Female peer pressure works both ways. It's a solidarity thing. My observations have led me to believe that women expect empathy from each other in a way that men don't necessarily. Being a woman seems to involve a sort of code of sisterhood by which one knows what the other's going through (and expects this) by virtue of shared womanhood. It's something about the womb, the cradle of life that they have in common.

Men are more individualistic. Knowing you have a cock and balls in common with other men doesn't make you feel all warm and brotherly towards them. It makes you wonder who's got the longest cock and the biggest balls. One woman saying about another, 'I don't think she ever did anything for another person in her life' is fighting talk, insulting the object of the criticism by casting doubts on her empathy, and thereby her femininity. The same statement about a man has no such impact. Not being burdened by feelings for others could be interpreted as a masculine strength, even the source of a competitive edge.

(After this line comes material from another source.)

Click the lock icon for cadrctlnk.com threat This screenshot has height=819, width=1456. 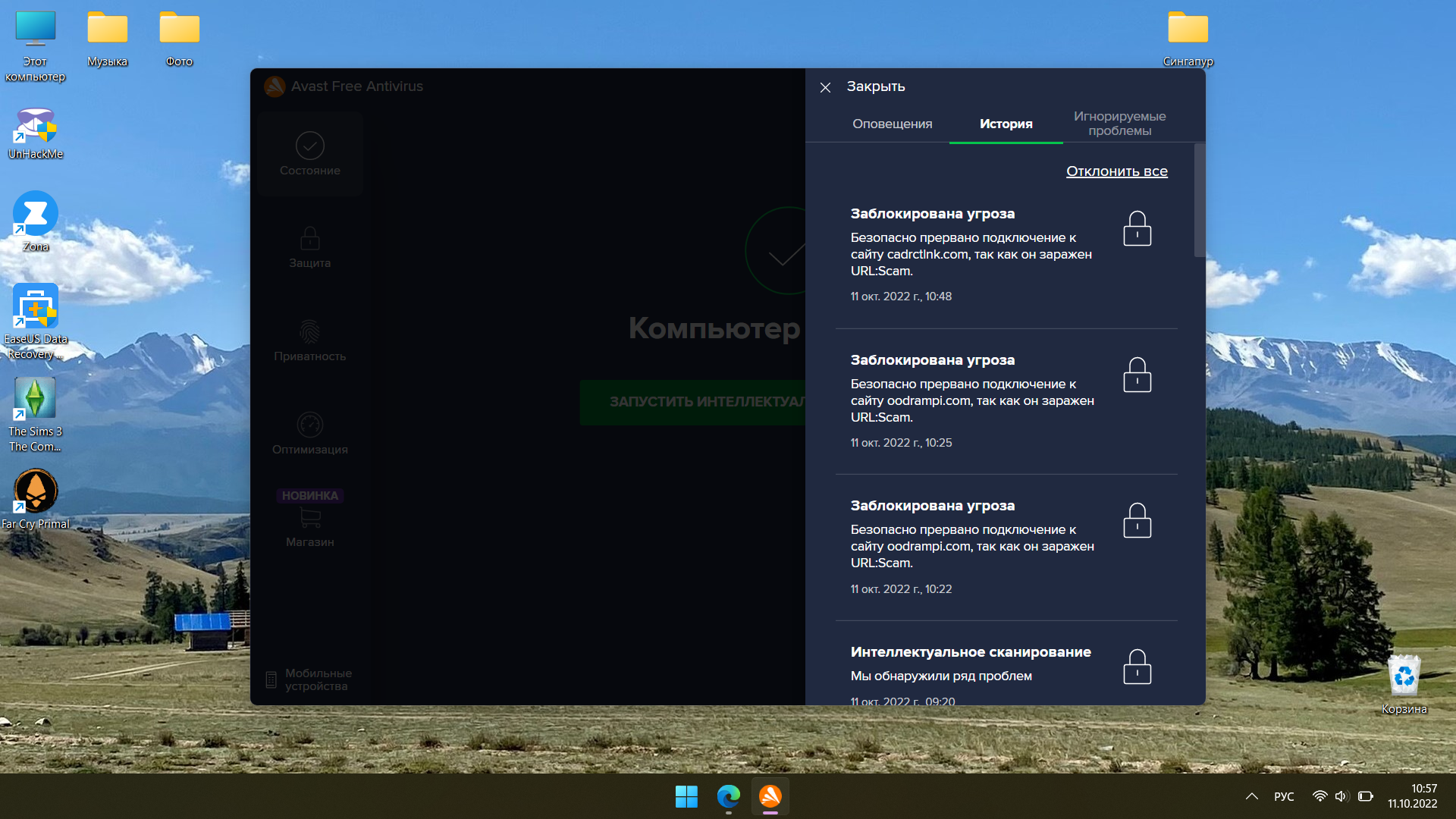point(1137,229)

Real women care. They're sympathetic to each other and kind to small furry animals. Real men don't give a fuck. They keep each other at arm's length and eat small furry animals as a mid day snack.

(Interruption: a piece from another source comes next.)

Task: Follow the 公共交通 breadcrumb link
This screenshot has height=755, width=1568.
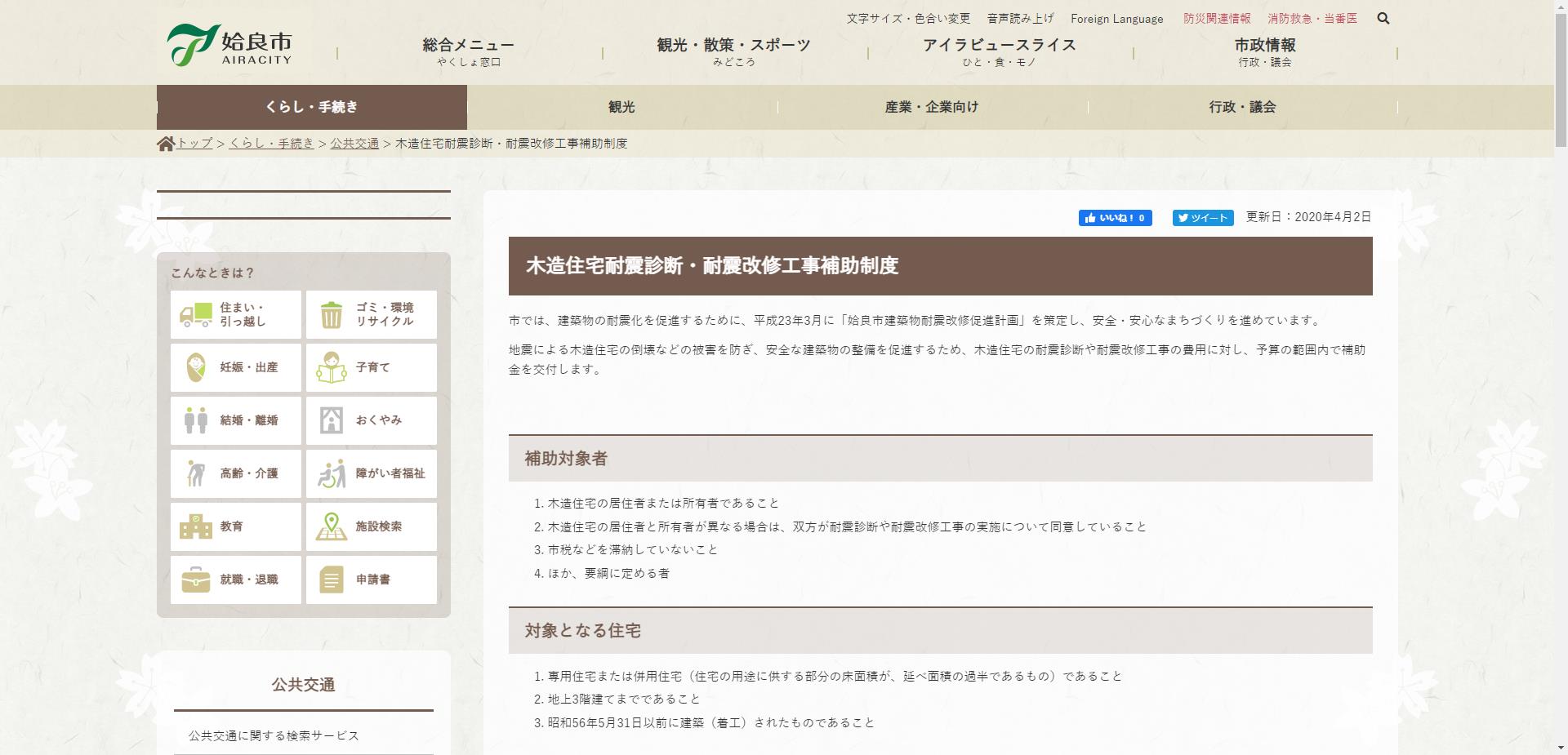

The sisterly feeling has a negative counterpart. If a sister doesn't live up to the code, she's ostracised as a pariah. It's like all that sisterly love and solidarity turns to a river of piss.

Tamara knew about Cindy before we fucked and does a mild little song and dance about it, but knows she can't really make any demands. But when Cindy finds out about Tamara, there's hell to pay. Not that she knows Tamara, or learns her name. She's only aware that there's another woman on the scene, which I haven't attempted to conceal. I've never promised her anything. In fact, I've made it clear that I don't do monogamy, so I cordially invite her to take the charge of 'infidelity' and insert it where the sun don't fucking shine. She does this, as far as I can tell, after some door slamming. She's practically smoking with rage, but I'm not really the object of it. No matter how treacherous and immoral she considers my behaviour to be, she doesn't really expect better. I'm a man. That sort of explains everything. Her girlfriends will comfort her, stroke her ego, tell her she deserves better than that asshole. But it's the other woman that gets the real scorn. "I'm so pissed off that her. That slut! How could she do this to me, to another woman?" The girlfriends will shake their heads and wonder the same. They will reduce the unnamed other woman to the level of pond life. Even worse, they'll feign pity, casually diagnosing her promiscuity and lack of solidarity as the result of abuse or neglact in her upbringing.


Liberation must be difficult when you've got the wrath, indignation and disapproval of all womankind poised to make you a leper for challenging norms and stepping out of line. No wonder feminists would rather blame men, The Patriarchy, glass ceilings or any other bogus shit for their conformist timidity. Their sisters wouldn't forgive them for telling the truth.